▶ **Exercise details**
Repeat every entry exactly. Leave nothing out.

▶ **Data records**
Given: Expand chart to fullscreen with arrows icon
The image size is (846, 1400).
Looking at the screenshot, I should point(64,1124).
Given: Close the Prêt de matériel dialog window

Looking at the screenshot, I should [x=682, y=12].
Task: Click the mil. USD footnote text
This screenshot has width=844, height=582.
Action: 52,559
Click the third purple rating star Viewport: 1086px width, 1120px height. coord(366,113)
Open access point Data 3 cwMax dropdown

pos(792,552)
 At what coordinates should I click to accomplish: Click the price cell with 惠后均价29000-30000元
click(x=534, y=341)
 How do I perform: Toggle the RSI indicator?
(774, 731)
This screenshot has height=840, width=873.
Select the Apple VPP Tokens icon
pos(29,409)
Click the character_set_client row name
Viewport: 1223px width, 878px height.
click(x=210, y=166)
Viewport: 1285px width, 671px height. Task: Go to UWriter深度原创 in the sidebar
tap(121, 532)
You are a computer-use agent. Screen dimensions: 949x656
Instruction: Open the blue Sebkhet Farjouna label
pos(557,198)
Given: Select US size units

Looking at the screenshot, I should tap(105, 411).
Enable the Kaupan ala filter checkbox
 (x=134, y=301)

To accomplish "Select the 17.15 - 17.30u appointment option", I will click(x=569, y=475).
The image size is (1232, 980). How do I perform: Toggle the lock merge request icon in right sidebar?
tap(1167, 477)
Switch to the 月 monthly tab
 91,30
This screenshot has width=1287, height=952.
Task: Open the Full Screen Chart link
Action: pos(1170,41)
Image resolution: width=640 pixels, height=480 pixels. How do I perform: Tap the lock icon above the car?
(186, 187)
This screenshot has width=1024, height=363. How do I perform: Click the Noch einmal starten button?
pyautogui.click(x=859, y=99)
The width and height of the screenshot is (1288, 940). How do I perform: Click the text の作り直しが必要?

▶ **Solution to this exercise**
Given: Expand chart to fullscreen with arrows icon
The image size is (846, 1400).
Looking at the screenshot, I should point(64,1124).
Given: Close the Prêt de matériel dialog window

Looking at the screenshot, I should [x=682, y=12].
Task: Click the mil. USD footnote text
This screenshot has width=844, height=582.
Action: 52,559
Click the third purple rating star Viewport: 1086px width, 1120px height. coord(366,113)
Open access point Data 3 cwMax dropdown

pos(792,552)
 At what coordinates should I click to accomplish: Click the price cell with 惠后均价29000-30000元
click(x=534, y=341)
 How do I perform: Toggle the RSI indicator?
(774, 731)
This screenshot has height=840, width=873.
Select the Apple VPP Tokens icon
pos(29,409)
Click the character_set_client row name
Viewport: 1223px width, 878px height.
click(x=210, y=166)
Viewport: 1285px width, 671px height. Task: Go to UWriter深度原创 in the sidebar
tap(121, 532)
You are a computer-use agent. Screen dimensions: 949x656
Instruction: Open the blue Sebkhet Farjouna label
pos(557,198)
Given: Select US size units

Looking at the screenshot, I should tap(105, 411).
Enable the Kaupan ala filter checkbox
 (x=134, y=301)

To accomplish "Select the 17.15 - 17.30u appointment option", I will click(x=569, y=475).
The image size is (1232, 980). How do I perform: Toggle the lock merge request icon in right sidebar?
tap(1167, 477)
Switch to the 月 monthly tab
 91,30
This screenshot has width=1287, height=952.
Task: Open the Full Screen Chart link
Action: pos(1170,41)
Image resolution: width=640 pixels, height=480 pixels. How do I perform: Tap the lock icon above the car?
(186, 187)
This screenshot has width=1024, height=363. How do I perform: Click the Noch einmal starten button?
pyautogui.click(x=859, y=99)
The width and height of the screenshot is (1288, 940). How do I perform: Click the text の作り直しが必要?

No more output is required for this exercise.